▶ **REQUIREMENT 1**
Please copy the article on Medicaid expansion word for word, from "Medicaid is a" to "according to the AP.".
▶ **REQUIREMENT 2**
According to the article on Medicaid expansion, what share of Mississippi's Medicaid expenses does the federal government pay?

Two senior staff members of Greenwood Leflore Hospital are in favor of Mississippi expanding its Medicaid program, saying that the expansion would not only benefit the hospital but also increase health care services to people who can not afford them.
Jason Studley
“This is very important to our hospital. It’s very important to our county, to the city, to Mississippi as a whole,” Jason Studley, the hospital’s CEO, told the Greenwood Voters League Wednesday night. Dr. John Lucas III, a surgeon, also spoke.
Medicaid is a federal and state health insurance program, paid for by the federal government and state governments and administered individually by each state, designed to help people with low incomes. The federal government pays 84.5% of Mississippi’s Medicaid expenses, according to the Associated Press.
President Barack Obama’s Affordable Care Act, signed into law in 2010, provided states the option of expanding Medicaid coverage to low-income workers who do not have health insurance, with the federal government paying 90% of the expenses and the states making up the rest, according to the AP.

▶ **SUPPLIED DATA**
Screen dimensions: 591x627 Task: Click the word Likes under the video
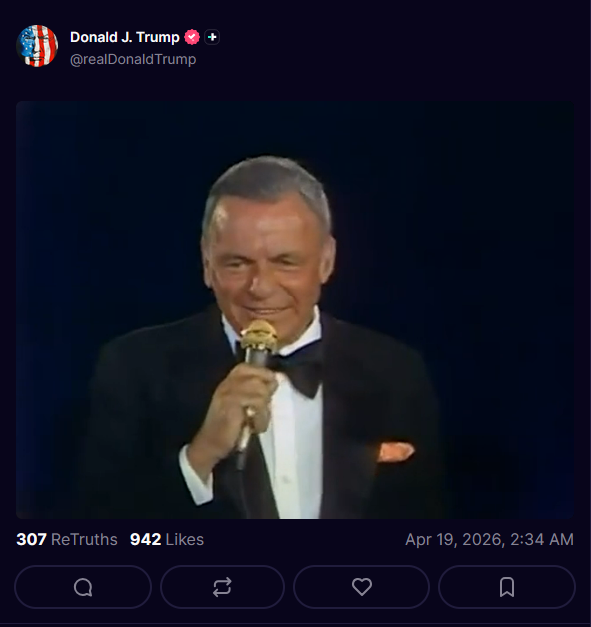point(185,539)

==

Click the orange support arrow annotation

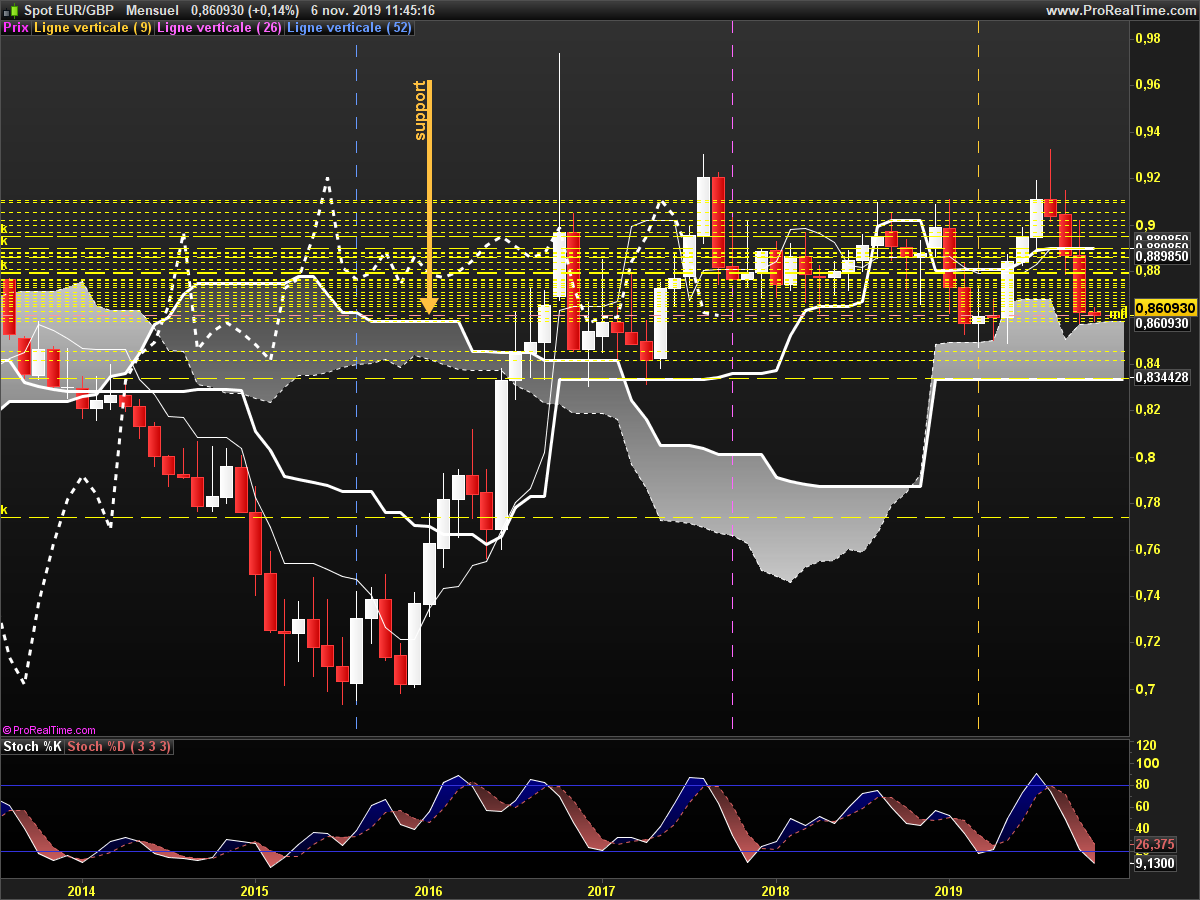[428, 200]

▶ **RESPONSE 1**
Medicaid is a federal and state health insurance program, paid for by the federal government and state governments and administered individually by each state, designed to help people with low incomes. The federal government pays 84.5% of Mississippi’s Medicaid expenses, according to the Associated Press.
President Barack Obama’s Affordable Care Act, signed into law in 2010, provided states the option of expanding Medicaid coverage to low-income workers who do not have health insurance, with the federal government paying 90% of the expenses and the states making up the rest, according to the AP.

▶ **RESPONSE 2**
84.5%